Should B2B founders use Beehiiv or LinkedIn newsletter?
Both. They serve different purposes. Beehiiv (or your CRM) gives you an owned audience with full control over data, design, and monetization. LinkedIn newsletter gives you free reach to a professional audience with 40-60% open rates and built-in discovery. Run them in parallel with the same core content distributed differently.
How much does Beehiiv actually cost at scale?
Launch is free up to 2,500 subscribers. Scale starts at $39.20/month and scales with subscriber count past 2,500. Max starts at $87.20/month and unlocks podcast hosting, no branding, and unlimited team seats. Enterprise is custom. Expect $100-200/month at 10K subs, $300-500 at 25K subs depending on tier.

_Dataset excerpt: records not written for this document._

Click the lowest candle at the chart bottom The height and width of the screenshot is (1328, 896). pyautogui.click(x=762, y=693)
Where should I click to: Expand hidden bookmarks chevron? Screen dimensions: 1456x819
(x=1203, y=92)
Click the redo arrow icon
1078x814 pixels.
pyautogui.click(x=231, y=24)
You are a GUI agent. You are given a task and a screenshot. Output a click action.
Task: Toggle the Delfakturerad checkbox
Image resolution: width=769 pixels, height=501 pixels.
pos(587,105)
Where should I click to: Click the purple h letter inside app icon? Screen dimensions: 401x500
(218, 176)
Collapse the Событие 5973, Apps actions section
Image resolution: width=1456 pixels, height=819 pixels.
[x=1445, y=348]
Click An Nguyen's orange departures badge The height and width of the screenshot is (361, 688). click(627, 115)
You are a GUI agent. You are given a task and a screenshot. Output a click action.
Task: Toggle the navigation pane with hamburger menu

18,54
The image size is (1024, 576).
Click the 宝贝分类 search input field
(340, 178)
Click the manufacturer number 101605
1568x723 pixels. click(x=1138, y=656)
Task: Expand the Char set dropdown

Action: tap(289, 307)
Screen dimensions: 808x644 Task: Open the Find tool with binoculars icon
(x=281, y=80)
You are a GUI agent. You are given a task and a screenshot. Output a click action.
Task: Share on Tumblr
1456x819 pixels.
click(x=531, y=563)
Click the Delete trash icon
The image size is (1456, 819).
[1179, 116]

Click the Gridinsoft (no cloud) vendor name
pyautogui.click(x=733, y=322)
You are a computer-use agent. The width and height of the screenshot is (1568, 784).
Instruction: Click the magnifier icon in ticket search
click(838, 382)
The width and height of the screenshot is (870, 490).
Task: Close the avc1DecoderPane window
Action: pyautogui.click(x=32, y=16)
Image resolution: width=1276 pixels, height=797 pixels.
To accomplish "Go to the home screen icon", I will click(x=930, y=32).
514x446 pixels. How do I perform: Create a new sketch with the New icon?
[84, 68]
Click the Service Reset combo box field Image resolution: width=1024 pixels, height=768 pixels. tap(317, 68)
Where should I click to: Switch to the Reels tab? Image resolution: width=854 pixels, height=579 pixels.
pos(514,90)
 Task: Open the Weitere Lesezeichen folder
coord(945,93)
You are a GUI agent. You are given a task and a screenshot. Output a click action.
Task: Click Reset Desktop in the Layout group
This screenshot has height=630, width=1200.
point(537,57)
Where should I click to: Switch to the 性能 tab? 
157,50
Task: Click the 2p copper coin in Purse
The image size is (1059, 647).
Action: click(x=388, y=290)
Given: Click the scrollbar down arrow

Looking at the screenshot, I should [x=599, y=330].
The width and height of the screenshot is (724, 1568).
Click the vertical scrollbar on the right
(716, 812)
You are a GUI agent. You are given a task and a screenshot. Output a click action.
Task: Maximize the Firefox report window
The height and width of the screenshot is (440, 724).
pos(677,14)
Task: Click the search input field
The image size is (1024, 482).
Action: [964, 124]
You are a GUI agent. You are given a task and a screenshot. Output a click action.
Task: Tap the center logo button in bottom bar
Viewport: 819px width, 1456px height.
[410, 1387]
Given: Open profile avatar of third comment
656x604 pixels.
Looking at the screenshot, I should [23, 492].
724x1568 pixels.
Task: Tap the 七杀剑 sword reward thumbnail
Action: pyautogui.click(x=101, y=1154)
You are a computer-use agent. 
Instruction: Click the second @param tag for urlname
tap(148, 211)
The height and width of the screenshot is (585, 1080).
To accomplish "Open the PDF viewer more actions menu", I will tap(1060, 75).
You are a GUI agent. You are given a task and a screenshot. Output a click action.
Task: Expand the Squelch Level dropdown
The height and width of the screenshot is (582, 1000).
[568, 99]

Is Beehiiv better than Substack for B2B?
For B2B, yes in most cases. Beehiiv has better growth tools, 0% take rate on paid subs (vs Substack’s 10%), and treats your newsletter as a business rather than a publication. Substack still wins for writer-first essays in niches with strong Substack discovery (politics, business commentary, tech opinion). For most B2B operators, Beehiiv is the move.
When should I move my newsletter off my CRM to Beehiiv?
Move when the newsletter has become its own channel. Meaning it has subscribers who came in for the newsletter specifically (not just leads from your funnel), it’s growing on its own dynamics, and you want growth tools your CRM doesn’t have. Typically around 2,500 engaged subscribers, though the trigger is the channel maturity more than the subscriber number.